#### [EXERCISE DIRECTIONS]
Please turn the rows below into a numbered list, one item per line, skipping any blank lines. Leave the pictures out of your list.

··········

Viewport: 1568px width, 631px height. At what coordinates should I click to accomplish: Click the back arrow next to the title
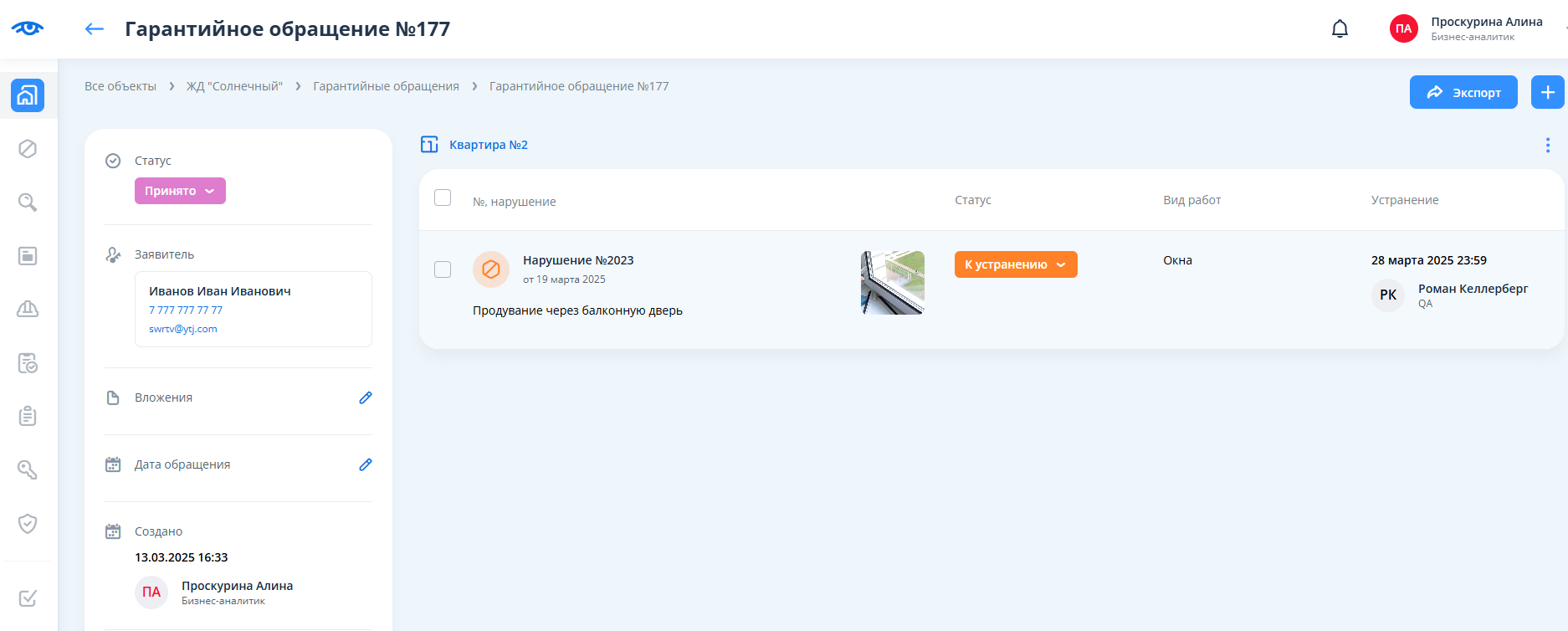(94, 29)
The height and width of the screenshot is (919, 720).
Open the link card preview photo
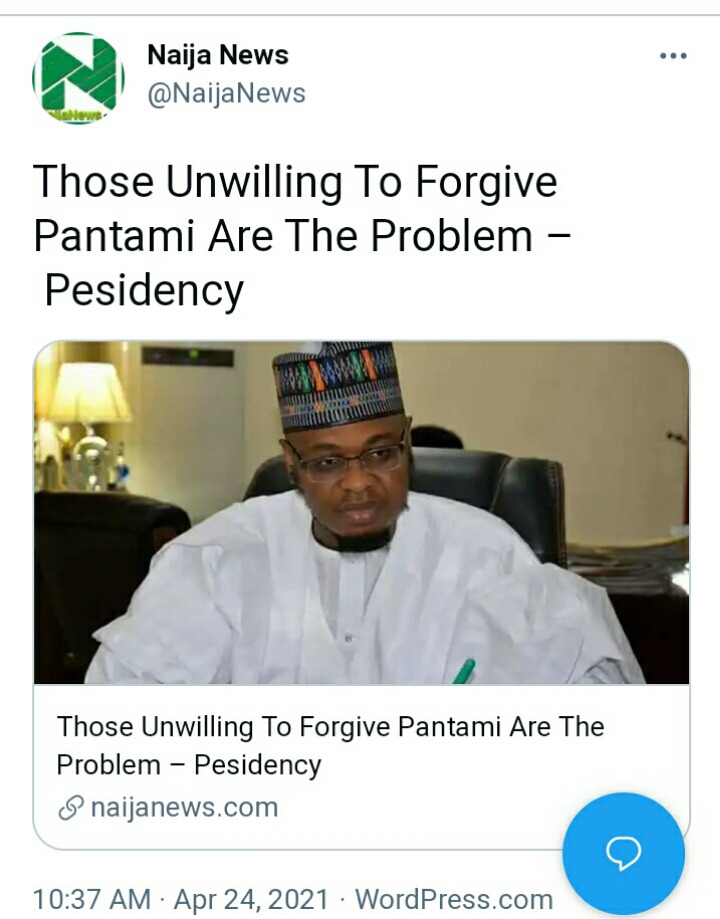tap(361, 513)
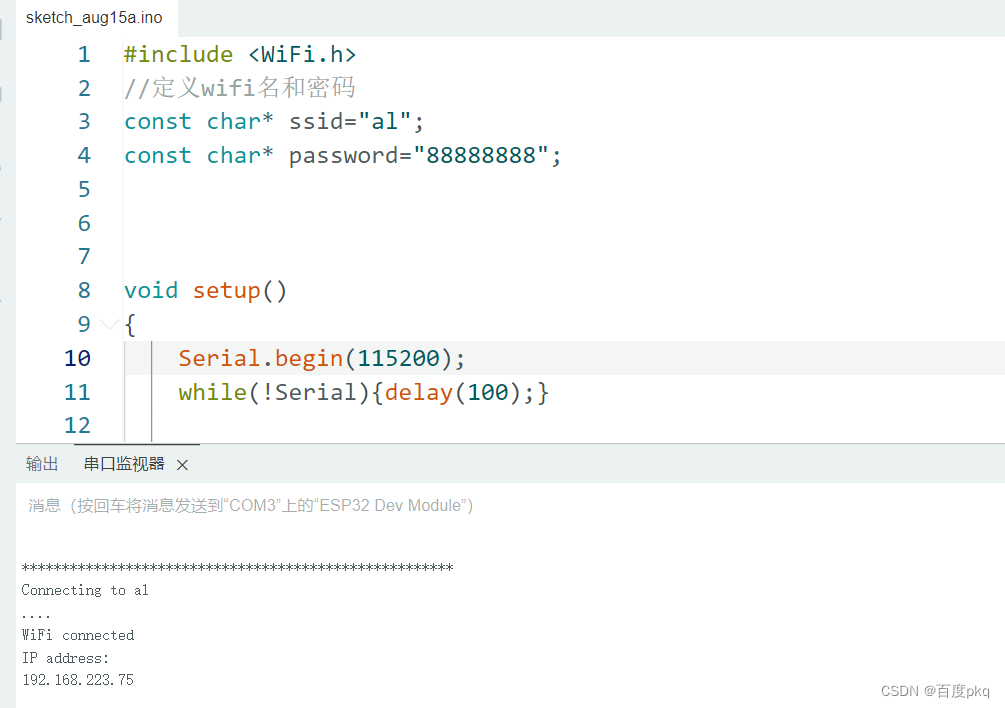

··········

#### [SOLUTION TO THIS EXERCISE]
1. Viewport: 1568px width, 631px height. At what coordinates should I click to accomplish: Click the back arrow next to the title
2. (94, 29)
3. The height and width of the screenshot is (919, 720).
4. Open the link card preview photo
5. tap(361, 513)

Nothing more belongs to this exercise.